» Records supplied

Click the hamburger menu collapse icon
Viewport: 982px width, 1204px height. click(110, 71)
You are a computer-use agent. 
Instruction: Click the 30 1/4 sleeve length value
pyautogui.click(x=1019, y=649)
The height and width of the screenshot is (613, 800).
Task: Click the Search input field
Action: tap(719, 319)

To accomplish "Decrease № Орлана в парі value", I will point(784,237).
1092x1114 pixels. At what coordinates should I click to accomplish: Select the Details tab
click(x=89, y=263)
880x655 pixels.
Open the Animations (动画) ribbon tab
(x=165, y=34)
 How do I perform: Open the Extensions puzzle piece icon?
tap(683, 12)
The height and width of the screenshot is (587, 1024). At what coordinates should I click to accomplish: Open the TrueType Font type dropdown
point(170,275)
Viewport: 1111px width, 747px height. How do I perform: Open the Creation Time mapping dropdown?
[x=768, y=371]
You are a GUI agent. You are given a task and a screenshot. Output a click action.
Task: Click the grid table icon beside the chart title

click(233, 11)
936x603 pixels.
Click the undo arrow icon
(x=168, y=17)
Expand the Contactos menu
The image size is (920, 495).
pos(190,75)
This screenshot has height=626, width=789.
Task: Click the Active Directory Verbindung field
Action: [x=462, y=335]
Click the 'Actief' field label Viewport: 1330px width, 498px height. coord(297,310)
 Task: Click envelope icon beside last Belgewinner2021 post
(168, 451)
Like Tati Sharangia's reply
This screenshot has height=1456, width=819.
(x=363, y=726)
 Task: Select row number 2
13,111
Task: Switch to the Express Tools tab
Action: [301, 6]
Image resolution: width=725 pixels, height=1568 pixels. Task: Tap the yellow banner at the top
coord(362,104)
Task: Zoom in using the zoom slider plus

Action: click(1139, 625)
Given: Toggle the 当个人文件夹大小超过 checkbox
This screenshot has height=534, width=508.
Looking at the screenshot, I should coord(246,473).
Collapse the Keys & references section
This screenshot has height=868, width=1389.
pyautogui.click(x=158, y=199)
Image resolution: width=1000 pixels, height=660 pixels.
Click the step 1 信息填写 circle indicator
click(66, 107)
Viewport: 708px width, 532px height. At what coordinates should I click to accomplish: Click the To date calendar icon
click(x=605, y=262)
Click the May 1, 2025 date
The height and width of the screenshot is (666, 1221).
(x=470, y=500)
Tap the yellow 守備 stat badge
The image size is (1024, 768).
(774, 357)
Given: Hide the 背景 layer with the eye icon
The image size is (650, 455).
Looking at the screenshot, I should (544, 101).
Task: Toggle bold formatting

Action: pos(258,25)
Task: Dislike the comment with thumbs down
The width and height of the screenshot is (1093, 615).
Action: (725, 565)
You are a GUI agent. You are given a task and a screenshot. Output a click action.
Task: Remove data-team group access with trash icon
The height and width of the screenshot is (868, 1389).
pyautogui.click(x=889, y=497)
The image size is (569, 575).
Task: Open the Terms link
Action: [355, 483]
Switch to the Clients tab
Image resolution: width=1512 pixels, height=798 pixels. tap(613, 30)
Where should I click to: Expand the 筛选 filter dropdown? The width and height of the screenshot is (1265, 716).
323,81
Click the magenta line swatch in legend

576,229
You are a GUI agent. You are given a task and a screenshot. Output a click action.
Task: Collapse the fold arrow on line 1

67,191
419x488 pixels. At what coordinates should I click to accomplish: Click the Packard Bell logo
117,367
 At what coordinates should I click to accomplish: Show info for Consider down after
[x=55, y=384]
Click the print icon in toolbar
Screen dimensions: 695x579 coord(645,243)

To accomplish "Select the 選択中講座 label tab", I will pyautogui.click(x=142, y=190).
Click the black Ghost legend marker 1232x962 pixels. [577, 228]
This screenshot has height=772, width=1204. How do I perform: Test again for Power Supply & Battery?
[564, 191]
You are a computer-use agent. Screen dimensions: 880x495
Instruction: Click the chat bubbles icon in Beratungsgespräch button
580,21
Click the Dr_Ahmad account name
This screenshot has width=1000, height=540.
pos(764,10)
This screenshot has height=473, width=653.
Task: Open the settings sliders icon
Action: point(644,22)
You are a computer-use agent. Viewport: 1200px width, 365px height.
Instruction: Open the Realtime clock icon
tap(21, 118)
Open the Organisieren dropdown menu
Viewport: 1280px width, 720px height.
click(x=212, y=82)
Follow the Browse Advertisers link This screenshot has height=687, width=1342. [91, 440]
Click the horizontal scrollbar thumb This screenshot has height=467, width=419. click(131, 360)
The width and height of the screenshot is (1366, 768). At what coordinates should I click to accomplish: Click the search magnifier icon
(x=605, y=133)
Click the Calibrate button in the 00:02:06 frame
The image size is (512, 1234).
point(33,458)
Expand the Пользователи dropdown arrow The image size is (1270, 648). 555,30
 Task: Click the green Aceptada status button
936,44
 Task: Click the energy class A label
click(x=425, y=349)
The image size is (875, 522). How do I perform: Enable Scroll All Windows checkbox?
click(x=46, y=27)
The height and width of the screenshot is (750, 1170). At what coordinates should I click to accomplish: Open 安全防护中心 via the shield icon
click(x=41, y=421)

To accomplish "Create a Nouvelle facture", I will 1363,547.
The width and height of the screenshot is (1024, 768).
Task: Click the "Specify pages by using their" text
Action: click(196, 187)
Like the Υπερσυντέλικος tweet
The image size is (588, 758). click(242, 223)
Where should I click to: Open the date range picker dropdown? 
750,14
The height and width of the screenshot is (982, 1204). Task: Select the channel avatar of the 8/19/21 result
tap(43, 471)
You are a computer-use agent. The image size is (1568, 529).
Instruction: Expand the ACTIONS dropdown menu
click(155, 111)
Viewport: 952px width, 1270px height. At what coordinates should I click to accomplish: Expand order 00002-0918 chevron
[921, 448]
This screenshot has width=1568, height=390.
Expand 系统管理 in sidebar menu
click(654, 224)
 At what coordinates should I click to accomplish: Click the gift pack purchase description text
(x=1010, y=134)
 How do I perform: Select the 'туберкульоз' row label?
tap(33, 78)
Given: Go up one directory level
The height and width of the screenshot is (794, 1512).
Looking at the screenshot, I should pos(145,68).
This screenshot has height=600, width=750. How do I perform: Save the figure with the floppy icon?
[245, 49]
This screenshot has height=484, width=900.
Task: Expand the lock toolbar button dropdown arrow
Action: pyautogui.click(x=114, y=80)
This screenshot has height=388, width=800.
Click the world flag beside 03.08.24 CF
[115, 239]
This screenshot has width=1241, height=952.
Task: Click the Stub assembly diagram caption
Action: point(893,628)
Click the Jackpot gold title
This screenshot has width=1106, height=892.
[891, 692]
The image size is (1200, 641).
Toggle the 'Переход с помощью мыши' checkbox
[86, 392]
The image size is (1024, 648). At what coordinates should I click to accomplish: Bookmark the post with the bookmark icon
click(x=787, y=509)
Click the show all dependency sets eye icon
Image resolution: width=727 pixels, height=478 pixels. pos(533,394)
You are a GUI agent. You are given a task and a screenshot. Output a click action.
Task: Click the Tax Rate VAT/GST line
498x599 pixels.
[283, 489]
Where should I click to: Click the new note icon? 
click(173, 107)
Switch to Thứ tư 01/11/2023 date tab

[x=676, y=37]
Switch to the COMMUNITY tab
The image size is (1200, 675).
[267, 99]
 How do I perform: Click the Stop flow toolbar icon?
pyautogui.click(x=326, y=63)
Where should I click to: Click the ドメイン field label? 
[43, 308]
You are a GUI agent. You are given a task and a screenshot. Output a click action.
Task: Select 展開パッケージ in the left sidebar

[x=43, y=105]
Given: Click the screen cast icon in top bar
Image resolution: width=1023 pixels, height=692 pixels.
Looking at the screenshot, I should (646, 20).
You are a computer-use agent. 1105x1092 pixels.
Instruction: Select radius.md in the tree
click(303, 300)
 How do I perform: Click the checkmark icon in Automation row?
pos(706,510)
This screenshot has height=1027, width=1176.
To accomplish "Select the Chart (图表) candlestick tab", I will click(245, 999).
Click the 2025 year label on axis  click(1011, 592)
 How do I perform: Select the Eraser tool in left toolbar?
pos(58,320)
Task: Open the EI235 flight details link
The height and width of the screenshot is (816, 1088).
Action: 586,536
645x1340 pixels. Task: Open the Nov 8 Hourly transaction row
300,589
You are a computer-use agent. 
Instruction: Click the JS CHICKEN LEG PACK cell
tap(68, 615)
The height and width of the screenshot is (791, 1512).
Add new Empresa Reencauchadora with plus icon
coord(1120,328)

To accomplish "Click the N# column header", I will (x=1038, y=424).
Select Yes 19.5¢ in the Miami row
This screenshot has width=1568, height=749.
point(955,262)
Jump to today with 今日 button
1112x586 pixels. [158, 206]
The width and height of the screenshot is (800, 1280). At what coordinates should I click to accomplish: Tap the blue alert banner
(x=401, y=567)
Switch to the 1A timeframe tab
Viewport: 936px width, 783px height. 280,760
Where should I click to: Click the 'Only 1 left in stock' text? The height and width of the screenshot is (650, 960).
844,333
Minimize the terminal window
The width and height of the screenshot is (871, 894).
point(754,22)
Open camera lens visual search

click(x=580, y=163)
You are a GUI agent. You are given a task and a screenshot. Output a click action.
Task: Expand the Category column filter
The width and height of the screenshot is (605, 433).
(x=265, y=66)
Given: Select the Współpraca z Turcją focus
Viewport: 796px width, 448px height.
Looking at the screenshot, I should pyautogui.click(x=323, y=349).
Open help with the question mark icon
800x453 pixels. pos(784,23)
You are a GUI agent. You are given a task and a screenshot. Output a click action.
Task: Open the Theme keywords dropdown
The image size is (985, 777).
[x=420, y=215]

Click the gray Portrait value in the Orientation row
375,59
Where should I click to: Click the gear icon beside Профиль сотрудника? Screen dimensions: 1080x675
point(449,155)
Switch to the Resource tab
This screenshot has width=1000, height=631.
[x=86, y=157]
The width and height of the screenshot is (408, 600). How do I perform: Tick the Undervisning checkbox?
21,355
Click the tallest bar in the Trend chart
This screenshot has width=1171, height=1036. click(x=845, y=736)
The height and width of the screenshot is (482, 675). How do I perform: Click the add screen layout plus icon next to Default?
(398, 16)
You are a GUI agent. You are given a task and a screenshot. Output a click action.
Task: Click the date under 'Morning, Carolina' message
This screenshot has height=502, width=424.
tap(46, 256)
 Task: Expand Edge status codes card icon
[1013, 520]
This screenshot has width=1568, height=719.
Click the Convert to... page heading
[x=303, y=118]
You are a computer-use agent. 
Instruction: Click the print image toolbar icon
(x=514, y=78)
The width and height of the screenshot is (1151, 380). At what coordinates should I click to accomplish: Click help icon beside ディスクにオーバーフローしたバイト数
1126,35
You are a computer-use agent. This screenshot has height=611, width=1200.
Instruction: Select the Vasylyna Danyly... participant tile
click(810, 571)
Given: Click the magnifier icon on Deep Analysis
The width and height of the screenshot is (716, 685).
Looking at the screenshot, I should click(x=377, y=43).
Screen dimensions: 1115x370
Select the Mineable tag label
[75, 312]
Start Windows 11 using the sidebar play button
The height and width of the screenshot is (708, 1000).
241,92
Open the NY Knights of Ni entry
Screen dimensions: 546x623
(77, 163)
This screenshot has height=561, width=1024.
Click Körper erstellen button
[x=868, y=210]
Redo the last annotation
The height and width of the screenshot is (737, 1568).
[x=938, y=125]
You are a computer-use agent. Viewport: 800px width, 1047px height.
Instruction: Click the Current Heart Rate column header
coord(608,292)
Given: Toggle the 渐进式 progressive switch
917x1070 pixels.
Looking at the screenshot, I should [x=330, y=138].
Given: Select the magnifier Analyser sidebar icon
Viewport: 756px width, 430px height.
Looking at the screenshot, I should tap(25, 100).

» Your goal
For the lines above, output exactly those from the line containing "Click Körper erstellen button" through the line containing "Given: Toggle the 渐进式 progressive switch", and skip the others.

» Answer to this exercise
Click Körper erstellen button
[x=868, y=210]
Redo the last annotation
The height and width of the screenshot is (737, 1568).
[x=938, y=125]
You are a computer-use agent. Viewport: 800px width, 1047px height.
Instruction: Click the Current Heart Rate column header
coord(608,292)
Given: Toggle the 渐进式 progressive switch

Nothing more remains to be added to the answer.